This topic describes how to use Lindorm machine learning (ML) to perform time series forecasting.
Background information
Accurate time series forecasting is the core capability that is required in various businesses such as e-commerce, logistics, transportation, and tourism. Time series forecasting is performed in different scenarios to obtain different results at the required time granularity. Time series forecasting can provide forecasting results at a time granularity that best suits the scenario, such as days, hours, or a finer granularity. In addition, time series forecasting is necessary in a variety of decision-making scenarios.
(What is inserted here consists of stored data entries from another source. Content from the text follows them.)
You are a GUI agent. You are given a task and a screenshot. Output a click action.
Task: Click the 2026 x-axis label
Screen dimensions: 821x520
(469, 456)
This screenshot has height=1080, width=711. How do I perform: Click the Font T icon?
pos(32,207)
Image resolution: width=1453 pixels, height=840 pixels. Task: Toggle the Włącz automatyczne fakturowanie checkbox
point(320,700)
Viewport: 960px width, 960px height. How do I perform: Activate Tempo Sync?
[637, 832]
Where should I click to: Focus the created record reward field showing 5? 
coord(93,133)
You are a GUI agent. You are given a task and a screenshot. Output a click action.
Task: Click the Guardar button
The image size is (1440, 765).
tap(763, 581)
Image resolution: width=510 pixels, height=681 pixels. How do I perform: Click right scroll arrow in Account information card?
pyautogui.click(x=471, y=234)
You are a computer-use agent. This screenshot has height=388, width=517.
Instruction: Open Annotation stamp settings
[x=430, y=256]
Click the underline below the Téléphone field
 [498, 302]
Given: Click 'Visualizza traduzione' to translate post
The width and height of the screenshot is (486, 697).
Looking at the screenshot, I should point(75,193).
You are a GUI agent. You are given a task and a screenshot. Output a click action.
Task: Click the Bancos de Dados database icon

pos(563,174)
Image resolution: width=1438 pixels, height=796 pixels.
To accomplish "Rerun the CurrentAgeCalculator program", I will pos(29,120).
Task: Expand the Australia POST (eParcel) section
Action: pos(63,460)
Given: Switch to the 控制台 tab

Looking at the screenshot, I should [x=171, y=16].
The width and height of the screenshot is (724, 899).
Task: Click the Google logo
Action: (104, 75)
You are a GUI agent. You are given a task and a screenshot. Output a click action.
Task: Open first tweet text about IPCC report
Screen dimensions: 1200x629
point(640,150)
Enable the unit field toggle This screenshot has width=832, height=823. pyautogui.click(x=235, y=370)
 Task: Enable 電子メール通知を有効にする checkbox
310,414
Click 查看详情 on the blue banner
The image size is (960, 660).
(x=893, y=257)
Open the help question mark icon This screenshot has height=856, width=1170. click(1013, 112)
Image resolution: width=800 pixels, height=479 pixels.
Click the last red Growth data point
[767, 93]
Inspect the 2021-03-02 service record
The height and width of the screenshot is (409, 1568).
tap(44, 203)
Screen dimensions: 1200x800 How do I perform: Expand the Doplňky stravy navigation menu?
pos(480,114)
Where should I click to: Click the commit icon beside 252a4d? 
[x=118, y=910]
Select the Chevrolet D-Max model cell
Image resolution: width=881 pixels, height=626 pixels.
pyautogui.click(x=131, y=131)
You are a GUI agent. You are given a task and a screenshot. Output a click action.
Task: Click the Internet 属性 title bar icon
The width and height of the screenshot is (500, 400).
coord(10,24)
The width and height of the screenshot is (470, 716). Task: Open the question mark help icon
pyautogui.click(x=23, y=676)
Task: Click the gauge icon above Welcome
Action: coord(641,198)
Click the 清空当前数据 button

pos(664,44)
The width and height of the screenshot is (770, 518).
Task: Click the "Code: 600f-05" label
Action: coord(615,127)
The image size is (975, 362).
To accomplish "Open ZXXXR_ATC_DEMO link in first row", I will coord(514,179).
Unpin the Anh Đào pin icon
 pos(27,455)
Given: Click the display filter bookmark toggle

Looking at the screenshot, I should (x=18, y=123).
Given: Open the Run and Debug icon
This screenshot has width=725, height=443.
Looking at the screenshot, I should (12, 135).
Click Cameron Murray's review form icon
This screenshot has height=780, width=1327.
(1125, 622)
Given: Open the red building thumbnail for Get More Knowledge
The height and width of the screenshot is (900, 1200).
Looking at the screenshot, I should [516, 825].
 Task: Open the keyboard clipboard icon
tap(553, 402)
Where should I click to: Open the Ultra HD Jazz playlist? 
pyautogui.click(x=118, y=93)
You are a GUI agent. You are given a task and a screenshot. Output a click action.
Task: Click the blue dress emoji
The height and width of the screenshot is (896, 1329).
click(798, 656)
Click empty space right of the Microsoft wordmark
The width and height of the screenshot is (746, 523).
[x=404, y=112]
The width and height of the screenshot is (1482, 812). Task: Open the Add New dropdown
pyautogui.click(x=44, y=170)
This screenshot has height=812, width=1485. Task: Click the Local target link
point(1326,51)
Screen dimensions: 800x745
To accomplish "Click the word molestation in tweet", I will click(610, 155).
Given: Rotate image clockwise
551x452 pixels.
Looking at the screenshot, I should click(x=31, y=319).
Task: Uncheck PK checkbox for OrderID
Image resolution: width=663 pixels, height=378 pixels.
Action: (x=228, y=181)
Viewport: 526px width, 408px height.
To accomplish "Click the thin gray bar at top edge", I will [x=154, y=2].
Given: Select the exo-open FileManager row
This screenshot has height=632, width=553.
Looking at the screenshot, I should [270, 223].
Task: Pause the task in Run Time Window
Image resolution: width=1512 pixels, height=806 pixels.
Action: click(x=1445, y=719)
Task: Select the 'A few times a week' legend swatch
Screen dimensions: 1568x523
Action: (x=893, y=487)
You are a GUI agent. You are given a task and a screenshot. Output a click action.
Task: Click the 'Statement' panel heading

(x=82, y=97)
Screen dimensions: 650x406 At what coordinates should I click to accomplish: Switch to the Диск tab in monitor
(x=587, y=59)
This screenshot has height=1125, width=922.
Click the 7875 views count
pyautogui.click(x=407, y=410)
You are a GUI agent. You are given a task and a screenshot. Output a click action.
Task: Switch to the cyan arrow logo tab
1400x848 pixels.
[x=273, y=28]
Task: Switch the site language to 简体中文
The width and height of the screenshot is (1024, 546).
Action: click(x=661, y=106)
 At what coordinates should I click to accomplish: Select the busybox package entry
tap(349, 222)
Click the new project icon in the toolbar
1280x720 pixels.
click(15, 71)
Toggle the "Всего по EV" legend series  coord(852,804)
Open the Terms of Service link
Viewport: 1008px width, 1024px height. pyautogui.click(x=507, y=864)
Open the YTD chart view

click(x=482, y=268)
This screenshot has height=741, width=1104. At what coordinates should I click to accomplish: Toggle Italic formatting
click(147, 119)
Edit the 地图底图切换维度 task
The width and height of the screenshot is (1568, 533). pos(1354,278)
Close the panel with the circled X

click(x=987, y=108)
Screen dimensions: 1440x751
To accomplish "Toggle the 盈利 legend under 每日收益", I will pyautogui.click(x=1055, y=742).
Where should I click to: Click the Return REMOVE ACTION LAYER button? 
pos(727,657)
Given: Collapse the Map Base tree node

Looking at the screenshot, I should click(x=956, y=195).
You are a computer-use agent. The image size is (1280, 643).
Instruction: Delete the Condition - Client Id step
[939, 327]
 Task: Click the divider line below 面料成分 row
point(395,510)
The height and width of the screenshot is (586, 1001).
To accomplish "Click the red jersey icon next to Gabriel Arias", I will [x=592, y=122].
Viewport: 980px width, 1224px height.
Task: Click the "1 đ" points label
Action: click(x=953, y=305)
For example, you can forecast the sales of a product on an online shopping platform, and then make decisions based on the forecasting results for the subsequent procedures of the product, such as ordering, agreement fulfillment, warehousing, inventory, replenishment, and allocation.
Prerequisites
- Lindorm ML is enabled for LindormTSDB. For more information about how to enable Lindorm ML, see Enable Lindorm ML.
- The version of LindormTSDB is 3.4.21 or later. For more information about how to view or upgrade the version of LindormTSDB, see Release notes of LindormTSDB and Upgrade the minor engine version of a Lindorm instance.
- You are connected to LindormTSDB by using lindorm-cli. A table is created in your database, and data is imported to the table. For more information, see Use Lindorm-cli to connect to and use LindormTSDB.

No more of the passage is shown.